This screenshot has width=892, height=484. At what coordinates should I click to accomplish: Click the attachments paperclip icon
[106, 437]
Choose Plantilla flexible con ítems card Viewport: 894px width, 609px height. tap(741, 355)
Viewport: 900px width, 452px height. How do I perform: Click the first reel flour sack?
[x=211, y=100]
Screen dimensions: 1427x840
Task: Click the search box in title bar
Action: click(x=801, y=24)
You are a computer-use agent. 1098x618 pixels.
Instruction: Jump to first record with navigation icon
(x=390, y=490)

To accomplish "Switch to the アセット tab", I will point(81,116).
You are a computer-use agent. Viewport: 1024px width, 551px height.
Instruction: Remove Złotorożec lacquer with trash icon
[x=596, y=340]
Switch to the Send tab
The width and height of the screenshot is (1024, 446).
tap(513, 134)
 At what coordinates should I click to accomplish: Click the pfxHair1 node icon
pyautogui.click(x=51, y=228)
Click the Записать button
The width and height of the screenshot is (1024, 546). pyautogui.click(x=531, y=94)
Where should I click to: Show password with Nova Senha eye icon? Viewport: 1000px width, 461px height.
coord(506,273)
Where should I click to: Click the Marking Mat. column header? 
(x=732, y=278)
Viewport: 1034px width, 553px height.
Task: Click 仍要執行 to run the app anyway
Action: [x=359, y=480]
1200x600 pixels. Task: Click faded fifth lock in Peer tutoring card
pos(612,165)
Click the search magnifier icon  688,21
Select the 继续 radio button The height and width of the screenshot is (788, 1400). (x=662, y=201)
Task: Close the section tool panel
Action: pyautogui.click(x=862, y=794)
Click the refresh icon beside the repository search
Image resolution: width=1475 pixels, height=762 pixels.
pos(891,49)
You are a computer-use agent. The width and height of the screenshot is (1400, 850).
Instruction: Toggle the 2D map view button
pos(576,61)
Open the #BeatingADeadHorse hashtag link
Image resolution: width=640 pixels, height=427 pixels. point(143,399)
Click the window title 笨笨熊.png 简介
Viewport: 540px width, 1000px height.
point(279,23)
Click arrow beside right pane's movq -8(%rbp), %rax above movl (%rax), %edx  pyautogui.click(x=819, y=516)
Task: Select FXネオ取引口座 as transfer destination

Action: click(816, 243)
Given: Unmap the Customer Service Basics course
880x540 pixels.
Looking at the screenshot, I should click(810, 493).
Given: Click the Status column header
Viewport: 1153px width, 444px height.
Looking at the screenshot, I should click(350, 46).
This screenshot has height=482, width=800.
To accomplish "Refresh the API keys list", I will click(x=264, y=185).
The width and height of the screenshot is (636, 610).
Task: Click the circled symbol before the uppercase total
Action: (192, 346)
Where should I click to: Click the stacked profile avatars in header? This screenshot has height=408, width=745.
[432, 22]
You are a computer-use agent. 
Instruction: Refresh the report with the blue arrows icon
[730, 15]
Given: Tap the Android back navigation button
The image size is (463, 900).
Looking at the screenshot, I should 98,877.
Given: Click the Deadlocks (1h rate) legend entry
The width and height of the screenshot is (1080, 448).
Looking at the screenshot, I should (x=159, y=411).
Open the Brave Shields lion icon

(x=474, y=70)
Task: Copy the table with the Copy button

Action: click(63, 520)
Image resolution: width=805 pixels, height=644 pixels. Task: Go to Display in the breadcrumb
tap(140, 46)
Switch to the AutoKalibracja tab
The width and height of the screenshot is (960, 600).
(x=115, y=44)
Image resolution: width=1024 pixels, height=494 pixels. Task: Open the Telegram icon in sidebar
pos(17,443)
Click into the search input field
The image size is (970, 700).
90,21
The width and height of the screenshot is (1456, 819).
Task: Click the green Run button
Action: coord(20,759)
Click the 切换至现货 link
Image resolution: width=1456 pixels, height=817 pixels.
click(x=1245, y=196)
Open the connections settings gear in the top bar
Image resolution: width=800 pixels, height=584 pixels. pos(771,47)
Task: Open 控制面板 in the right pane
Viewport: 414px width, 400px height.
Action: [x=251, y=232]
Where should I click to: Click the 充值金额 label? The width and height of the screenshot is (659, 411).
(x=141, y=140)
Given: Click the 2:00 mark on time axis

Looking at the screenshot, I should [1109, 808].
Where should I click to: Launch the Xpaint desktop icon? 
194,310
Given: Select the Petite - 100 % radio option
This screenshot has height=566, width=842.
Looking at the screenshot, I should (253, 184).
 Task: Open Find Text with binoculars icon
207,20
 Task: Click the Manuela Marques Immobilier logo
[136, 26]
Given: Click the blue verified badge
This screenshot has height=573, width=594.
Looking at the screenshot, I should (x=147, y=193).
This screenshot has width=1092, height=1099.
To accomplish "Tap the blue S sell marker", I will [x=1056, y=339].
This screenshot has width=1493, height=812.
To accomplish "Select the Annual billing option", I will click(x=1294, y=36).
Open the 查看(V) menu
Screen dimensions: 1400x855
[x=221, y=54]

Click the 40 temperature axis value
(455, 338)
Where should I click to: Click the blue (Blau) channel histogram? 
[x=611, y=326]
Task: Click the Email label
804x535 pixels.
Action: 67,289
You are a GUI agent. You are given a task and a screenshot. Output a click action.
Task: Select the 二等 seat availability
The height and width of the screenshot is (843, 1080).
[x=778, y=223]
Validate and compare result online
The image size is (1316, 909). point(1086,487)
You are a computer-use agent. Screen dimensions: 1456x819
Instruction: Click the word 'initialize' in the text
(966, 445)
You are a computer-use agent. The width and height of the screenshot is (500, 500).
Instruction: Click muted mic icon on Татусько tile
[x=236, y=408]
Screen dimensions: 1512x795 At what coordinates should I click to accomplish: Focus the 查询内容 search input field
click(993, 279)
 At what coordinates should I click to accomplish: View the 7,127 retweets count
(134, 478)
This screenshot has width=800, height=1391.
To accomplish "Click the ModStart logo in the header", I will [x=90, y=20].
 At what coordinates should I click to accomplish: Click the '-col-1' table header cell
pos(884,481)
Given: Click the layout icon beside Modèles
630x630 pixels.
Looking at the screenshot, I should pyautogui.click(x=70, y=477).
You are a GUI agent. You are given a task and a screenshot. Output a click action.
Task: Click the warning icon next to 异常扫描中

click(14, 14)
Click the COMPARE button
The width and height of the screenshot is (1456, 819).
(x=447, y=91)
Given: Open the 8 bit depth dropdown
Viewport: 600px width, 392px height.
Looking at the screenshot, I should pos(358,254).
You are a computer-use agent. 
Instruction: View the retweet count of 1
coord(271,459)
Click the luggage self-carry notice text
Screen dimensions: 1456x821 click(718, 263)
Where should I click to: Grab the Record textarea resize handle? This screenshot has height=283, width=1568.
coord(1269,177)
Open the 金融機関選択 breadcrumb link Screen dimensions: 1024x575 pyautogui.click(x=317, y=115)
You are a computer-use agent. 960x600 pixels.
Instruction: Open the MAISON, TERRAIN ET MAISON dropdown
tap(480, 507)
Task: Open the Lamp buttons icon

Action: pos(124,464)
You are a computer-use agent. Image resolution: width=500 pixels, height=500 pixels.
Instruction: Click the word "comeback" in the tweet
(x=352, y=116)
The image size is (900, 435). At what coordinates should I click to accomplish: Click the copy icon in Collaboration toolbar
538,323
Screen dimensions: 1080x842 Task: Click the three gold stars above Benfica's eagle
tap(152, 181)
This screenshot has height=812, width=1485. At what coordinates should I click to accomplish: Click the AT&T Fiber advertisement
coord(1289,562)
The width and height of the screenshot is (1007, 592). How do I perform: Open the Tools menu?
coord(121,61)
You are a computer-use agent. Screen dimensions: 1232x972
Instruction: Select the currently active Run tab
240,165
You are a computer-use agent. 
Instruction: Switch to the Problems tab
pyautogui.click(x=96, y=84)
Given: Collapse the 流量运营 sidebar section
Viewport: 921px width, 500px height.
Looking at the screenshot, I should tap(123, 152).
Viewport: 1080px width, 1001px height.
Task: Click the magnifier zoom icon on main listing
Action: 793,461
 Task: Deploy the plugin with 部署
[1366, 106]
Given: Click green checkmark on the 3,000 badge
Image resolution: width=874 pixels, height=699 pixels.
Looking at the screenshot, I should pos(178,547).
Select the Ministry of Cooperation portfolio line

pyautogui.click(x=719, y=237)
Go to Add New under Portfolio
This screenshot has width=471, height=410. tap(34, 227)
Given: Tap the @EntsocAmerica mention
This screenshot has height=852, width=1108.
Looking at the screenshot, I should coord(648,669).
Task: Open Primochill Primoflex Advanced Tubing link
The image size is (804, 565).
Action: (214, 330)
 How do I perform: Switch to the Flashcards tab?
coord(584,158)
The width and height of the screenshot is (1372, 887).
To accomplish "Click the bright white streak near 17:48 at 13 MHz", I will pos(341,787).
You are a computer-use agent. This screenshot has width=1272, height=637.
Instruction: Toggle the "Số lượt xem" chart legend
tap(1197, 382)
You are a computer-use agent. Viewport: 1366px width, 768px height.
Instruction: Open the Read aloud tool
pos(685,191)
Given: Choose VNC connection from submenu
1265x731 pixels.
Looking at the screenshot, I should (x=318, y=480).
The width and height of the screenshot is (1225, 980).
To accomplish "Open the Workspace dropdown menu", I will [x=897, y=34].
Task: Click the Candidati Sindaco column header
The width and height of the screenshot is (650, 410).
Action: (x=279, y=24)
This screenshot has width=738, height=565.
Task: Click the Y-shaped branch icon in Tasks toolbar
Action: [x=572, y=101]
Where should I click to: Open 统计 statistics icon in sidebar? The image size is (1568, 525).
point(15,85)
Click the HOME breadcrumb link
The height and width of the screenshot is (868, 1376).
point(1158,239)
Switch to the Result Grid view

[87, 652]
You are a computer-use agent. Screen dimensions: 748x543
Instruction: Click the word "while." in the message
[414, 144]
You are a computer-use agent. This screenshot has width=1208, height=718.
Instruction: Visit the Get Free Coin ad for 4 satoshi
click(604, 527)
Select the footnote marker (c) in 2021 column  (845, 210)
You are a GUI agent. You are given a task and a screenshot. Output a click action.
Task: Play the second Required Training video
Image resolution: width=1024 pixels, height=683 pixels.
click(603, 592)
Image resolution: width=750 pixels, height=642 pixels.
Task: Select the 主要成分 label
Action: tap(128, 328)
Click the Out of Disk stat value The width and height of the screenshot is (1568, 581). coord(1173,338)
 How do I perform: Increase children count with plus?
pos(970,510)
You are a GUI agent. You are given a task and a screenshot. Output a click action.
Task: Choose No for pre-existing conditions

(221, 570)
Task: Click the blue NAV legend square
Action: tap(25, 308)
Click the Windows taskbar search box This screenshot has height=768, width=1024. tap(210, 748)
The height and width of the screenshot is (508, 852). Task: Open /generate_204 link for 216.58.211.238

◇ ◇ ◇ ◇

= What you are asked to do =
In the records above, find each line with the word "marker" and copy it.

= Written reply =
To accomplish "Tap the blue S sell marker", I will [x=1056, y=339].
Select the footnote marker (c) in 2021 column  (845, 210)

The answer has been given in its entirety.